Philly the UK abroad thing is an advert. Its nothing to do with Louise.
It is a site that gives links to a lot of Uk sites that will deliver abroad. 
Each site will give details of the charges for delivery.


----------



## philly (Feb 5, 2010)

Veronica said:


> Philly the UK abroad thing is an advert. Its nothing to do with Louise.
> It is a site that gives links to a lot of Uk sites that will deliver abroad.
> Each site will give details of the charges for delivery.


Ahhhhhh, I thought I couldn t see rhyme or reason to it lol thanks for the explanation !!


----------



## positive pam (Aug 24, 2011)

philly said:


> Ahhhhhh, I thought I couldn t see rhyme or reason to it lol thanks for the explanation !!


Thank goodness for that, I was starting to think it was me again ha ha. :wink:


----------



## leesa13 (Jul 7, 2009)

Louisecyprus said:


> Hi all.
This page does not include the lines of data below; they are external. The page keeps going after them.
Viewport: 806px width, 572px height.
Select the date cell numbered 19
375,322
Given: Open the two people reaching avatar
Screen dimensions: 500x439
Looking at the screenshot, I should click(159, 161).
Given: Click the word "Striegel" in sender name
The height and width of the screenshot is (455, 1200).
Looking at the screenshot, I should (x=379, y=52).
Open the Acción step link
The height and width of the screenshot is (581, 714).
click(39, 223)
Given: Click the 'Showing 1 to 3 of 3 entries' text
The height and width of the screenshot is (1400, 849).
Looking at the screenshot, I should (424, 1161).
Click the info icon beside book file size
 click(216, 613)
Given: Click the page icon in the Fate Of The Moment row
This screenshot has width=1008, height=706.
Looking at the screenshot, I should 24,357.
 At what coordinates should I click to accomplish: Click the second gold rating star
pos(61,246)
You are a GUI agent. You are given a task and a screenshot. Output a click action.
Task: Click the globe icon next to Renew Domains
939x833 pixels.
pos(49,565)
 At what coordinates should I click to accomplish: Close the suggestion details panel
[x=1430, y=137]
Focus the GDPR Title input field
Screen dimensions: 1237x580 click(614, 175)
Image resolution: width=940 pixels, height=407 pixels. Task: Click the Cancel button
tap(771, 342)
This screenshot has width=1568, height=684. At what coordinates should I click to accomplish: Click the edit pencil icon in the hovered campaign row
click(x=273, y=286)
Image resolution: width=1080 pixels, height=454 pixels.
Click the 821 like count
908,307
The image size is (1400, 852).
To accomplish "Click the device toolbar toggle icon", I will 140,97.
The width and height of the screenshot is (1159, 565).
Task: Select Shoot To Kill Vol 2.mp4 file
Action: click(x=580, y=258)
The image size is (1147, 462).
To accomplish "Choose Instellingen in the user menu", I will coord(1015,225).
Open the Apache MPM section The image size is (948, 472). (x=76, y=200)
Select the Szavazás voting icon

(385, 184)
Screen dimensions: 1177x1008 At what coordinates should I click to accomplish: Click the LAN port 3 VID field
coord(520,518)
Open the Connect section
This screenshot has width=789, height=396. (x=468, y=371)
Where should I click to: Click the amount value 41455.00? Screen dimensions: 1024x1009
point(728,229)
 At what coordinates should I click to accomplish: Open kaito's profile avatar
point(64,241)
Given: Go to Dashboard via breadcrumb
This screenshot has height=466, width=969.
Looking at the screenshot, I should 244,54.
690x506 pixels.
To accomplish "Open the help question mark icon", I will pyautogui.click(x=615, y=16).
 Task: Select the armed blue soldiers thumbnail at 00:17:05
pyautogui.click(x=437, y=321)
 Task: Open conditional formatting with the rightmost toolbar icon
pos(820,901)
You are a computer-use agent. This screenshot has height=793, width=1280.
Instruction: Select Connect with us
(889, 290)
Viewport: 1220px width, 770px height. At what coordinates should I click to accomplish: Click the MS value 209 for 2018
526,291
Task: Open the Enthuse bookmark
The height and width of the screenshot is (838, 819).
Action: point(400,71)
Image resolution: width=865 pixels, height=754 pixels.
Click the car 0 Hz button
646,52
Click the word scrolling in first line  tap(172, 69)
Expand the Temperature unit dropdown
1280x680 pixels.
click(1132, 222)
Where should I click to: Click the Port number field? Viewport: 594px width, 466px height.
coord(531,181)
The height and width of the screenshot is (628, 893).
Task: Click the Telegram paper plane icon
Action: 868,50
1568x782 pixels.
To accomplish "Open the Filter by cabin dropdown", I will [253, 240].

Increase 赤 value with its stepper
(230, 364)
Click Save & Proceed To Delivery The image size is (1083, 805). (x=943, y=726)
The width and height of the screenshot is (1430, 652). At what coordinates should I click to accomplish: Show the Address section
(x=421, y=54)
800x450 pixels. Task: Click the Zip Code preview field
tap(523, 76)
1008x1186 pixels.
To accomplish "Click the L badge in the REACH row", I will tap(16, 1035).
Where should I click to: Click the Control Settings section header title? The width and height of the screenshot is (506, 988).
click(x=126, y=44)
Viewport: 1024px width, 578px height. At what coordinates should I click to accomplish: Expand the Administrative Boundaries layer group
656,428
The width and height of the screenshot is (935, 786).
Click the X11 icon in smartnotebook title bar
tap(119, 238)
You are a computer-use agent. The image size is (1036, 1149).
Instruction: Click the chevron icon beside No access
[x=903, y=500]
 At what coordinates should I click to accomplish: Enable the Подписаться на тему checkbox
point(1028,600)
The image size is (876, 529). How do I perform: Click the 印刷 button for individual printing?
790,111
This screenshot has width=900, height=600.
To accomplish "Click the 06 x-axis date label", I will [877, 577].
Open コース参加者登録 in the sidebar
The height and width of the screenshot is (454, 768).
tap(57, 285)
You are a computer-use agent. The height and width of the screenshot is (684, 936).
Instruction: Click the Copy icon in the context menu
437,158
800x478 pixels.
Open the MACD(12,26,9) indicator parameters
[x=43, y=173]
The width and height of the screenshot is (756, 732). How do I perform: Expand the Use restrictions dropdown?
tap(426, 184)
Just joined this site today. I am off to live in Kapparis from March for a year .. off over on the 7th December to view the appartment to make sure i like it .. i am sure i will though .. got a lovely sea view and communal pool ...  hopefully will get some good advice from you folks on here. Cheerio for now! Louise


Hi Louise I'm also moving over to Cyprus in March next year but my move hopefully will be a permanent one but I'm saying 12 months to see how things go. I've got a holiday apartment booked for the first two weeks so that I can look around for somewhere long term then. If you don't mind me asking which agent did you find your rental in Kapparis with?
Oh I'm also from yorkshire...barnsley infact so not a million miles from where you are in Leeds, there seem to be a lot of us yorkshire folk moving over to Cyprus in the near future... wonder why that could be 

Bet your as excited as me about the move!! If thats possible 
Lisa x


----------



## louacko (Nov 20, 2011)

Hi Guys,

Me and my boyfriend have lived and worked in Protaras, Cyprus since April this year!! it's a lovely place...be prepared for the winter months though as there is very little to do...most places shut down and it becomes a bit of a ghost town!!! Although Kapparis is full of expats and styas oopen all year round so you should be ok....Salesorrentals has lots of nice apartments and properties for rent and sale!
Good Luck guys x


----------



## dave&carrie (Oct 20, 2010)

We are also from Yorkshire and moving over 4th January.


----------



## Geraldine (Jan 3, 2009)

dave&carrie said:


> We are also from Yorkshire and moving over 4th January.


Hi.

They are plenty of us around the island. The biggest and best county, I always tell 'em. :clap2:


----------



## Veronica (Apr 5, 2008)

Soon there will be more of us Yorkshire folks here in Cyprus than there are in Yorkshire


----------



## leesa13 (Jul 7, 2009)

Everyone will have the yorkshire twang soon then


----------



## Veronica (Apr 5, 2008)

leesa13 said:


> Everyone will have the yorkshire twang soon then


Actually after 30 years of living in Yorkshire and living with a very down to earth Yorkshireman for over 20 years I still havn't got the twang. I still get teased about sounding 'posh' when we go back to visit family in Yorkshire.


----------



## leesa13 (Jul 7, 2009)

Veronica said:


> Actually after 30 years of living in Yorkshire and living with a very down to earth Yorkshireman for over 20 years I still havn't got the twang. I still get teased about sounding 'posh' when we go back to visit family in Yorkshire.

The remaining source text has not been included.